Orientar, esclarecer, explicar, conscientizar.

Mostrar às pessoas que a civilização é isso e que para trás caminha apenas os caranguejos.

O advogado criminal, portanto, não é o inimigo, nem o vilão, mas antes o personagem epicêntrico que luta na adversidade muitas das vezes, trabalhando em um sistema imperfeito, culturalmente relacionado com a ideia de impunidade. É da essência desse profissional o fardo de carregar consigo a antipatia reservada ao cliente.

Mas é também sua a responsabilidade de cuidar para que o cliente seja ouvido, produza provas, conteste dosimetria de pena, reivindique direitos, até mesmo na fase de execução da pena, em sendo considerado culpado e ao depois condenado.

Faço aqui alusão a um dos grandes nomes pernambucanos da advocacia criminal, de quem há mais de duas décadas e meia fui aluno e com quem hoje honrosamente divido o voluntariado de política de OAB, João Olímpio Mendonça, que em texto escrito em agosto de 2015, publicado no site da Seccional pernambucana, sabiamente consignou: “(…) o advogado criminal promove na verdade a defesa de pessoas que a Constituição Federal presume inocentes, até que se produza, ao final do processo, uma certeza jurídica apontando em sentido contrário. (…) o advogado criminal, seja ele constituído, ou dativo, tem presença obrigatória no nosso Processo Penal. (…) Advocacia, contudo, é ciência e arte.

Exige a paciência cultivada pelos monges tibetanos.
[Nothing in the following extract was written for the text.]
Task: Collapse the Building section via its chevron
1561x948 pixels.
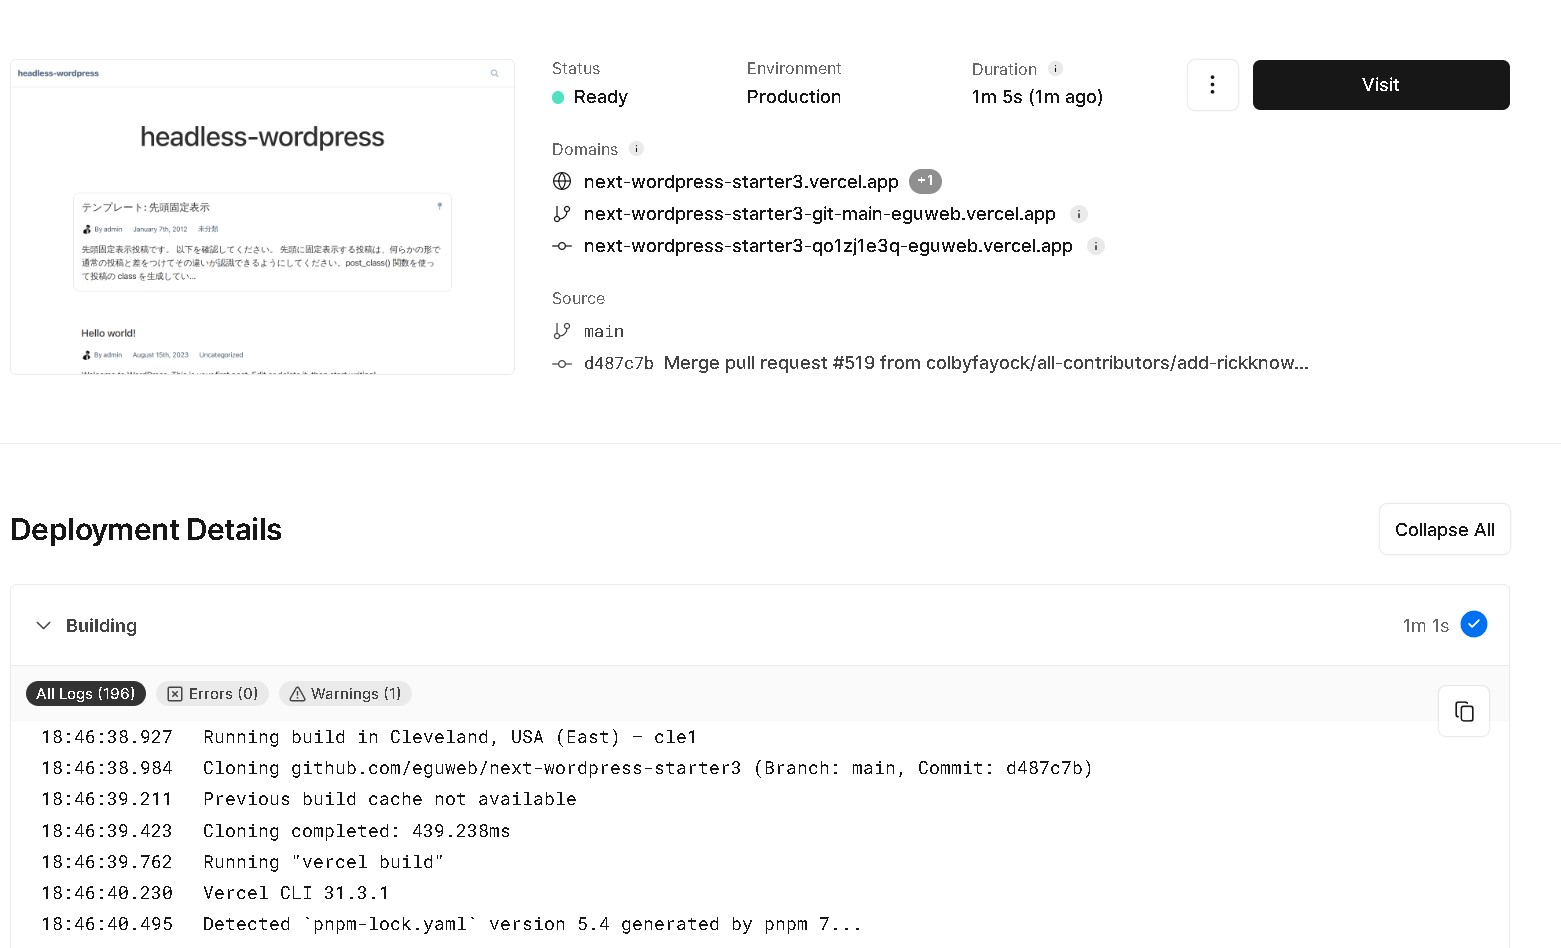Action: (x=44, y=625)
Já dizia o grande mestre e jurista italiano Calamandrei, que os advogados militantes, antes de se iniciarem na labuta forense, deveriam ser submetidos aos mesmos testes de equilíbrio e sobriedade exigidos dos pilotos de avião, imagem figurada essa que ainda merece ser cultivada na atualidade.
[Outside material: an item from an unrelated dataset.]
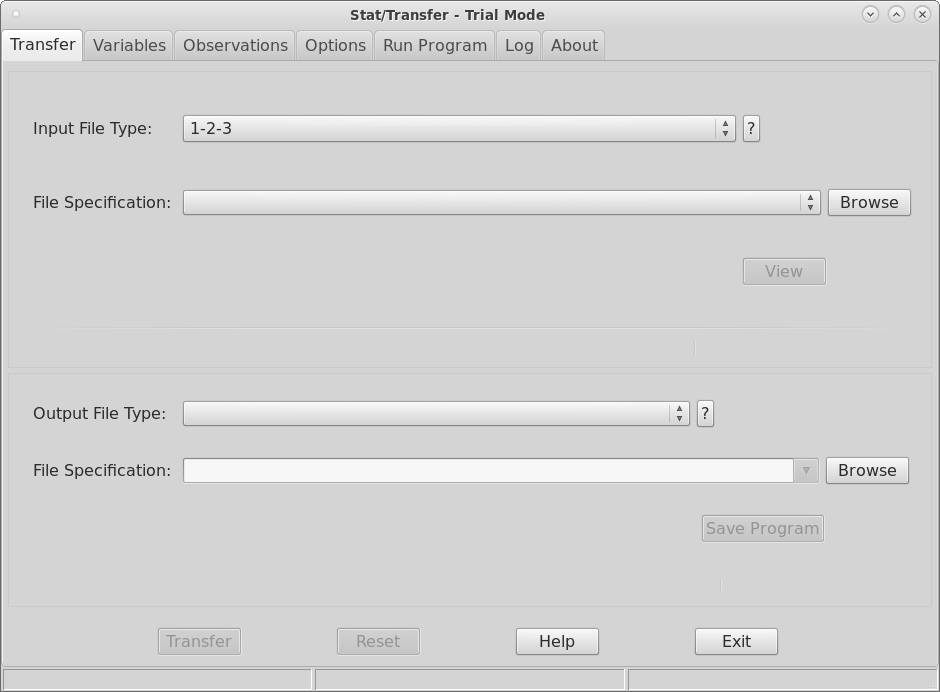Show the About tab

pyautogui.click(x=574, y=45)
Mas, mazelas à parte, num Estado Democrático de Direito, e sobretudo, nos Regimes de Exceção, o advogado deverá manter uma posição de firmeza, até mesmo correndo risco pessoal, tudo na defesa intransigente da Ordem Jurídica, jamais se intimidando diante de poderosos, jamais recuando ou submetendo-se a qualquer forma de acomodação”.

Cabe ao advogado criminal, no patrocínio do cliente, lançar mão de todas as medidas legalmente previstas para que haja um julgamento justo, pouco importa a sua opinião pessoal.

Se o cliente responde por um delito de menor ou de maior potencial ofensivo, a garantia de ser defendido tecnicamente é a mesma.

A Constituição não excepciona, nem exclui, nem afasta, nem privilegia.

Todo réu merece defesa.

Em resumo, vale o exemplo norte-americano de 1776, no documento onde se lê: “Em todos os processos por crimes capitais ou outros, todo indivíduo tem o direito de indagar da causa e da natureza da acusação que lhe é intentada; de ser acareado com os seus acusadores e com as testemunhas; de apresentar ou requerer a apresentação de testemunhas e de tudo que seja a seu favor; de exigir processo rápido por um júri imparcial de sua circunvizinhança, sem o consentimento do qual ele não poderá ser declarado culpado” (Declaração deVirgínia, artigo 10).

Antes, portanto, de abrir a boca e largar o sarrafo contra o advogado, sobretudo na conveniência da suposta blindagem das redes sociais e na própria internet de um modo geral, informar-se, evitando vociferar besteiras.

Há tudo para não se passar vexame.

Basta entender que a acusação é contraposta na lógica civilizacional pela defesa e que é essa a regra do jogo, a alcançar, inclusive, quem a critica, pois, em dado momento, pode perfeitamente se encontrar refém da mesma necessidade.